The performances were on 14thh and 15th. I sang “Tujhko Dariyadili Ki” by Jagjit Singh ji and “Duniya Kisi Ke Pyaar Mein” by Mehdi Hasan ji. My only fear was staying in taal with the tabla. That fear has always been there. Every time I’ve practiced before on my tabla app, there has been at least one moment where I slipped out of beat.
But not that day.
For the first time in my life, I sat with the manual tabla and sang — and it flowed. Effortlessly. Naturally. As if something was holding it together beyond me. I was honestly astonished. That day, I truly understood what people mean when they speak of God’s grace and the blessings of their gurus. I used to wonder why traditional musicians speak like that. Now I know — because sometimes, it genuinely feels like something greater steps in when your own belief wavers.

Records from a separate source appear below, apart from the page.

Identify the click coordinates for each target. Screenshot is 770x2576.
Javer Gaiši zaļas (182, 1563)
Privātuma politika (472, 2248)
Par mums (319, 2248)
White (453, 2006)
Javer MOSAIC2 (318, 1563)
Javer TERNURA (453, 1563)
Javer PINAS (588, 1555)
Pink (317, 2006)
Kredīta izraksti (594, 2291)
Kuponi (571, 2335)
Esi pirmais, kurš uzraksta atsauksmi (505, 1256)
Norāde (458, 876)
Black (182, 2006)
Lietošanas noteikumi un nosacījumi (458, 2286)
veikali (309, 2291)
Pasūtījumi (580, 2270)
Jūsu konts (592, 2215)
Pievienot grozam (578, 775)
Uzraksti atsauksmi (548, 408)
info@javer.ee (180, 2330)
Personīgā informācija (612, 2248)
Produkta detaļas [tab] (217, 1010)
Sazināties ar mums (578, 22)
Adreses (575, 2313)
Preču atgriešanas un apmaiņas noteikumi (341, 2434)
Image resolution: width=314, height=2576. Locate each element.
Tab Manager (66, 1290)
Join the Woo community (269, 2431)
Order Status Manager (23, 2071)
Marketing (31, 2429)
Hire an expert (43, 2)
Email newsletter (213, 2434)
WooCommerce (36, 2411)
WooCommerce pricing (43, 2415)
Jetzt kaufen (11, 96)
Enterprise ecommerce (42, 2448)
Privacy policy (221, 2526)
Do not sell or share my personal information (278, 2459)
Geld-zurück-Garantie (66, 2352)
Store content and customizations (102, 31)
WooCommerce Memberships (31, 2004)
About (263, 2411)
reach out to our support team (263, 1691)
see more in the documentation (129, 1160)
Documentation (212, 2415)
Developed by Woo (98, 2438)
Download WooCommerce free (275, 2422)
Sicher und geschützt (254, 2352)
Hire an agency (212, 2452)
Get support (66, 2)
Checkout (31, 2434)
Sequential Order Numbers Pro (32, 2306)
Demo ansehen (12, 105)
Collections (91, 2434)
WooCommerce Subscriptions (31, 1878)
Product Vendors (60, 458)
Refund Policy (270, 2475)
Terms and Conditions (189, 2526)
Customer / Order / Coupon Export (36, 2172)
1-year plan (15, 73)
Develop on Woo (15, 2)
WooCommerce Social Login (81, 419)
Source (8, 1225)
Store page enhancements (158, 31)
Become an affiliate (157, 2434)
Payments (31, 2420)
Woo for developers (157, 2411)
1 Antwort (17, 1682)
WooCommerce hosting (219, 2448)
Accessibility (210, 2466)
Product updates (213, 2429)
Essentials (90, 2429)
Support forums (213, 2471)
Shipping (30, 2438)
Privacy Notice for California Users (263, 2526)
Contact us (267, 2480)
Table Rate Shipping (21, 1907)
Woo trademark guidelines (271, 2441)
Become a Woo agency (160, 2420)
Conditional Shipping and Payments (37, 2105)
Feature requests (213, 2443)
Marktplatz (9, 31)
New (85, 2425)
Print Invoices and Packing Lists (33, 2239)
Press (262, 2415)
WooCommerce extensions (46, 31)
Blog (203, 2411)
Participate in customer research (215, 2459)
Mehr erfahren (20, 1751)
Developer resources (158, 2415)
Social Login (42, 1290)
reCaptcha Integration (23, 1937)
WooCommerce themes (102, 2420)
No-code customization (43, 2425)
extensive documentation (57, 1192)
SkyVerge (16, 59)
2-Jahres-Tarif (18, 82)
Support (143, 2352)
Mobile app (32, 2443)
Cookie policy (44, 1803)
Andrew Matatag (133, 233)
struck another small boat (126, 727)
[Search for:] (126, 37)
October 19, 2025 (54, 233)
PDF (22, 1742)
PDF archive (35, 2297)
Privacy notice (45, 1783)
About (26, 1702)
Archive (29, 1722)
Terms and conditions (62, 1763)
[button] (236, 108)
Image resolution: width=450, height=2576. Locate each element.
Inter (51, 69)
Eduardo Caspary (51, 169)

When I wasn’t fully believing in myself, my teachers’ faith carried me. It felt like the art wasn’t just mine anymore — it was being protected. Maybe I’m exaggerating a little. But when something you’ve always struggled with suddenly aligns perfectly on the most important day, it feels sacred. Everyone was proud. I was happy. And more than that — I was grateful.
The next day was the Shivratri sound healing gathering. I chanted mantras and sang bhajans. That too flowed smoothly. I’ll be sharing some videos from it soon.
After that intense spiritual and musical high, I shifted into full focus mode for my label release on 20th February. It was hectic — constant calls, research, coordination, figuring out distribution, building systems. But now, we have a website, a working distribution model, and production in place.
We are officially an independent music label.
And I’ve already submitted songs for release.
The most beautiful part? I’m learning every single day. In music. In faith. In business.
The process itself is becoming the reward.